== Passage ==

=====

It's Time To Make Call Center Agents Professionals

By Denis Pombriant, Beagle Research Group, LLC

If you want to generate reliable revenue in the call center, consider professionalizing the position of call center agent. The call center agent's job is the latest in a long line of positions that started out as relatively menial work that became vital to the operation of an organization.

In law, paralegals and legal assistant positions grew out of secretarial work. In medicine, there is a whole raft of positions that grew out of relatively low-level or non-descript assistant jobs; that list includes many of today's laboratory and technician positions, as well as nurse practitioner and physician's assistants, and there are many other examples. And Willie Loman—who got by on "a shoeshine and a smile"—probably would not recognize today's sales professional in technology or pharmaceuticals.
But why call center agents and why now?

The simple answer is that call center agents are today's Willie Lomans and legal secretaries. There's a demand for their expanded roles, and smart companies already see it.

New era
In their new book, Return on Customer: Creating Maximum Value From Your Scarcest Resource (Currency-Doubleday, July 2005), Don Peppers and Martha Rogers make it clear that we have entered a new era with a new set of definitions for business success. The old era died with the Internet bubble, and we have spent the last few years casting about for a new paradigm. Briefly, that paradigm acknowledges that, above all else, we are living in a time of organic growth, and market share will be gained the old fashioned way: by earning customer loyalty.

Front office software—CRM or whatever you want to call it—will be integral to making the new paradigm real, and the mechanism for enabling it will be the motivated and incentivized call center agent. But are companies ready to embrace this vision? The answer is, "It depends."

Earlier this year, Beagle Research conducted a survey of call center executives to learn what they thought about transitioning from a service-only to a mixed service and sales format. What we found was that most of these executives were at the beginning of a learning curve and that they had not given the idea a lot of thought. The highest scoring group (47 percent) said they believe the conversion is a simple matter of training agents to sell.

=====

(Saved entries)
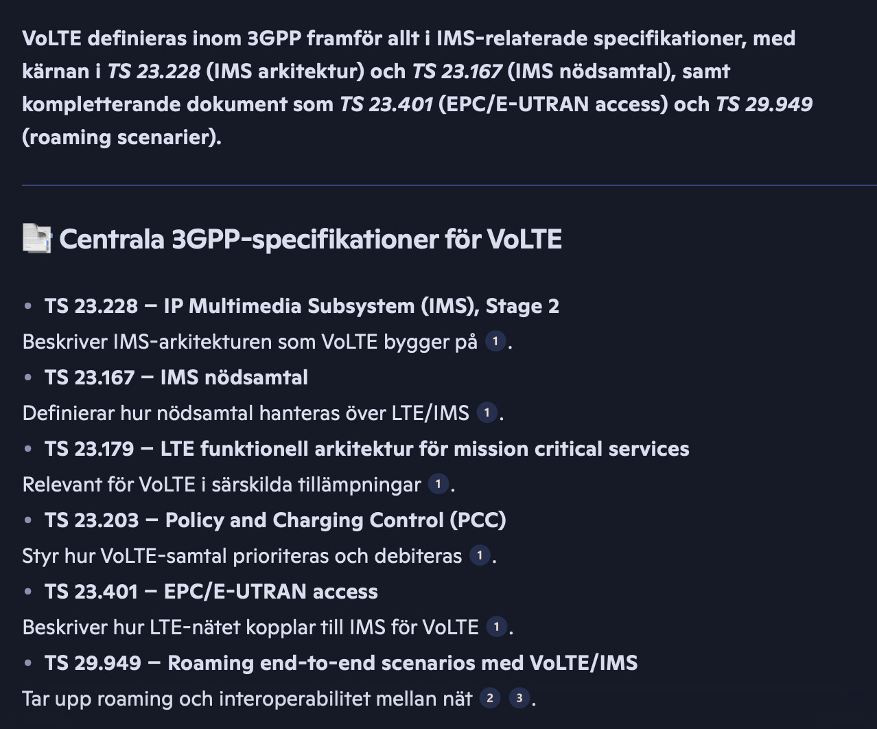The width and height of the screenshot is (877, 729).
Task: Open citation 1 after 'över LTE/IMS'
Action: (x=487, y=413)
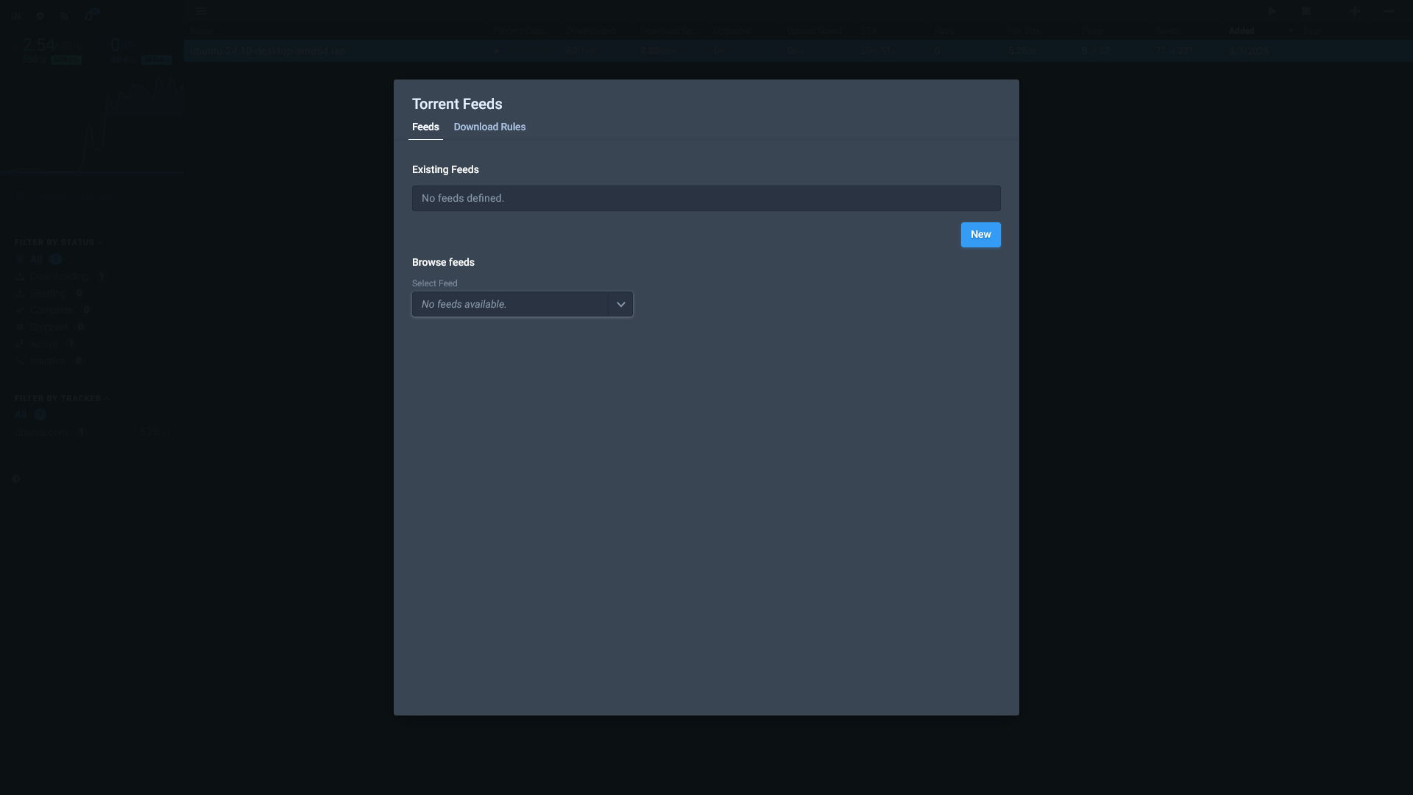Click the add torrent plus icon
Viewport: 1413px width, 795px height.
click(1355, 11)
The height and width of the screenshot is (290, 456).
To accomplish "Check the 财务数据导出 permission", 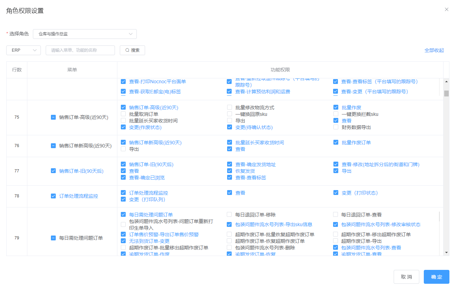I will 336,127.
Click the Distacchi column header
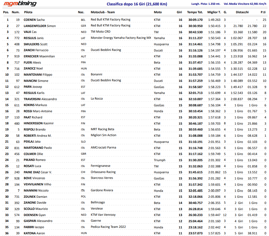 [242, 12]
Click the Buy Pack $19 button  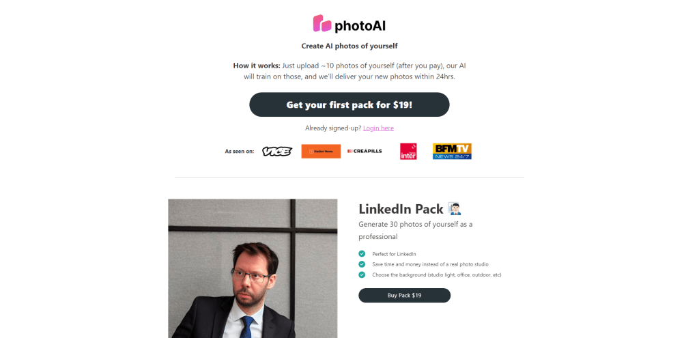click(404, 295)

=====

== Apply what you read ==
1 - Do these statements agree with the article on call center agents? (a) Paralegal and legal assistant positions grew out of secretarial work. (b) Beagle Research surveyed call center agents. (c) The highest scoring group in the survey, 47 percent, believed the conversion is a simple matter of training agents to sell. For each, answer yes or no and quote the deciding words from the article.
2 - Pick up the article on call center agents after its last sentence and write the part that comes next.

== Exercise results ==
1 -
(a) Yes: "In law, paralegals and legal assistant positions grew out of secretarial work."
(b) No: "Beagle Research conducted a survey of call center executives"
(c) Yes: "The highest scoring group (47 percent) said they believe the conversion is a simple matter of training agents to sell."

2 -
But few could agree on the character of selling that would be involved, and many conflated call center selling with the kind of selling that outside sales representatives perform. And while 65 percent of executives rated customer retention a 5 on a scale of 1 to 5 (five being highest), much lower percentages said that activities like upgrading a customer's service agreement or enrolling customers in loyalty programs were important. Our data clearly showed that these executives are not clear on the objectives of organic growth or which selling functions are best suited to call center agents.

The right metrics
There was also a surprising lack of understanding of the importance of compensation in a call center sales environment. Most organizations that try to encourage selling in the call center said they provided some sort of incentive, but less than 20 percent paid those incentives in cash. Moreover, many organizations tabulated sales results, even though goals and expectations were never clearly stated to the agents.

In today's call center, the metrics most in use are those that support efficiency. Call centers measure time in queue or satisfaction with a call, for example, but not any of the metrics—number of conversions or closes, percentage of agents who make quota or obtain revenue goal, number of revenue opportunities, number of attempts to close, number of saves, number of products per customer or collection dollars per hour—that might show an organization how to improve at generating revenue or keeping and growing customers.

Clearly there is a lot of work ahead for call center managers if they expect to capture some of the benefits of organic growth and convert from a service-only to a service and sales environment. While the data shows that many view the conversion as a training and management issue, it is really a matter of professionalizing the call center agent. Much of the focus on agent performance today focuses on catching someone doing something wrong and correcting the behavior. That approach might be necessary and may work well enough in a service center focused on containing costs. But in an environment that is focused at least as much on generating revenue, solutions like work force management and quality assurance may simply add overhead.

A more enlightened approach is to treat call center agents as the professionals we want them to be, providing clear goals, incentives and rewards as well as correction when it is needed. Replacing monitoring with motivation professionalizes the agent by making each one responsible for his or her own success and at least partially eliminating a layer of overhead. It is the same approach used for outside sales representatives.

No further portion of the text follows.